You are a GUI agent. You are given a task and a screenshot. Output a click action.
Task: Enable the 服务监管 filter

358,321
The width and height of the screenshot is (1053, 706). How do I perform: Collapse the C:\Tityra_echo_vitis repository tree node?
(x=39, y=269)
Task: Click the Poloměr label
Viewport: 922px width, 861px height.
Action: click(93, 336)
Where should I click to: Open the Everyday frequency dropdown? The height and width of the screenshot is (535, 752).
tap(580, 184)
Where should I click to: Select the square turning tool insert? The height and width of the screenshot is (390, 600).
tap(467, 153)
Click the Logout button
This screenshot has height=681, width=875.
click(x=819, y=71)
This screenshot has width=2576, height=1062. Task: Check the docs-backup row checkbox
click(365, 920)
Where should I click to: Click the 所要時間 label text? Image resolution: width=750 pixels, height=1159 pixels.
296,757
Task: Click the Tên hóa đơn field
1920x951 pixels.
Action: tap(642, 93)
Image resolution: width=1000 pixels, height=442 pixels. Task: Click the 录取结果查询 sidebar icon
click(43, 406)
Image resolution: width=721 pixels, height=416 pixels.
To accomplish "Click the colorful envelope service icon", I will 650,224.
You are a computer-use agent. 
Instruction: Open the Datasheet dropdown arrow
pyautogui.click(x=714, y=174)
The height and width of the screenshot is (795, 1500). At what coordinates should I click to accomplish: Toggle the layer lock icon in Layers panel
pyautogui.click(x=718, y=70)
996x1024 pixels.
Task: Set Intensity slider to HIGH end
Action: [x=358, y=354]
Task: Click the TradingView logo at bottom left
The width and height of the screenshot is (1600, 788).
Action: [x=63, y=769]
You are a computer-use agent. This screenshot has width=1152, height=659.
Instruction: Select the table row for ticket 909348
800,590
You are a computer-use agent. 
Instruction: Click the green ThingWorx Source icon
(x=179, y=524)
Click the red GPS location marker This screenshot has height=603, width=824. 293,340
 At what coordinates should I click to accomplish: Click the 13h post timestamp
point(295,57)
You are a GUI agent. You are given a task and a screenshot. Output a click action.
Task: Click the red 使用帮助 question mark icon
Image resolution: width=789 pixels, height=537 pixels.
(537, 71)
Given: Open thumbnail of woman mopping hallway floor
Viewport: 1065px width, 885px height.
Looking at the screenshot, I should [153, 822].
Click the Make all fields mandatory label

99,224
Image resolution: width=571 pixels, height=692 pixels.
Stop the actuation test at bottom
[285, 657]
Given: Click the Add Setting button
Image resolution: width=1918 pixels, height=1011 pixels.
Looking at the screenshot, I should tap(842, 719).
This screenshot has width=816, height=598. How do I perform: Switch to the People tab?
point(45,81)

####

Assignment: An exact transcription of all the records is needed.

Completed task:
You are a GUI agent. You are given a task and a screenshot. Output a click action.
Task: Enable the 服务监管 filter

358,321
The width and height of the screenshot is (1053, 706). How do I perform: Collapse the C:\Tityra_echo_vitis repository tree node?
(x=39, y=269)
Task: Click the Poloměr label
Viewport: 922px width, 861px height.
Action: click(93, 336)
Where should I click to: Open the Everyday frequency dropdown? The height and width of the screenshot is (535, 752).
tap(580, 184)
Where should I click to: Select the square turning tool insert? The height and width of the screenshot is (390, 600).
tap(467, 153)
Click the Logout button
This screenshot has height=681, width=875.
click(x=819, y=71)
This screenshot has width=2576, height=1062. Task: Check the docs-backup row checkbox
click(365, 920)
Where should I click to: Click the 所要時間 label text? Image resolution: width=750 pixels, height=1159 pixels.
296,757
Task: Click the Tên hóa đơn field
1920x951 pixels.
Action: tap(642, 93)
Image resolution: width=1000 pixels, height=442 pixels. Task: Click the 录取结果查询 sidebar icon
click(43, 406)
Image resolution: width=721 pixels, height=416 pixels.
To accomplish "Click the colorful envelope service icon", I will 650,224.
You are a computer-use agent. 
Instruction: Open the Datasheet dropdown arrow
pyautogui.click(x=714, y=174)
The height and width of the screenshot is (795, 1500). At what coordinates should I click to accomplish: Toggle the layer lock icon in Layers panel
pyautogui.click(x=718, y=70)
996x1024 pixels.
Task: Set Intensity slider to HIGH end
Action: [x=358, y=354]
Task: Click the TradingView logo at bottom left
The width and height of the screenshot is (1600, 788).
Action: [x=63, y=769]
You are a computer-use agent. This screenshot has width=1152, height=659.
Instruction: Select the table row for ticket 909348
800,590
You are a computer-use agent. 
Instruction: Click the green ThingWorx Source icon
(x=179, y=524)
Click the red GPS location marker This screenshot has height=603, width=824. 293,340
 At what coordinates should I click to accomplish: Click the 13h post timestamp
point(295,57)
You are a GUI agent. You are given a task and a screenshot. Output a click action.
Task: Click the red 使用帮助 question mark icon
Image resolution: width=789 pixels, height=537 pixels.
(537, 71)
Given: Open thumbnail of woman mopping hallway floor
Viewport: 1065px width, 885px height.
Looking at the screenshot, I should [153, 822].
Click the Make all fields mandatory label

99,224
Image resolution: width=571 pixels, height=692 pixels.
Stop the actuation test at bottom
[285, 657]
Given: Click the Add Setting button
Image resolution: width=1918 pixels, height=1011 pixels.
Looking at the screenshot, I should tap(842, 719).
This screenshot has width=816, height=598. How do I perform: Switch to the People tab?
point(45,81)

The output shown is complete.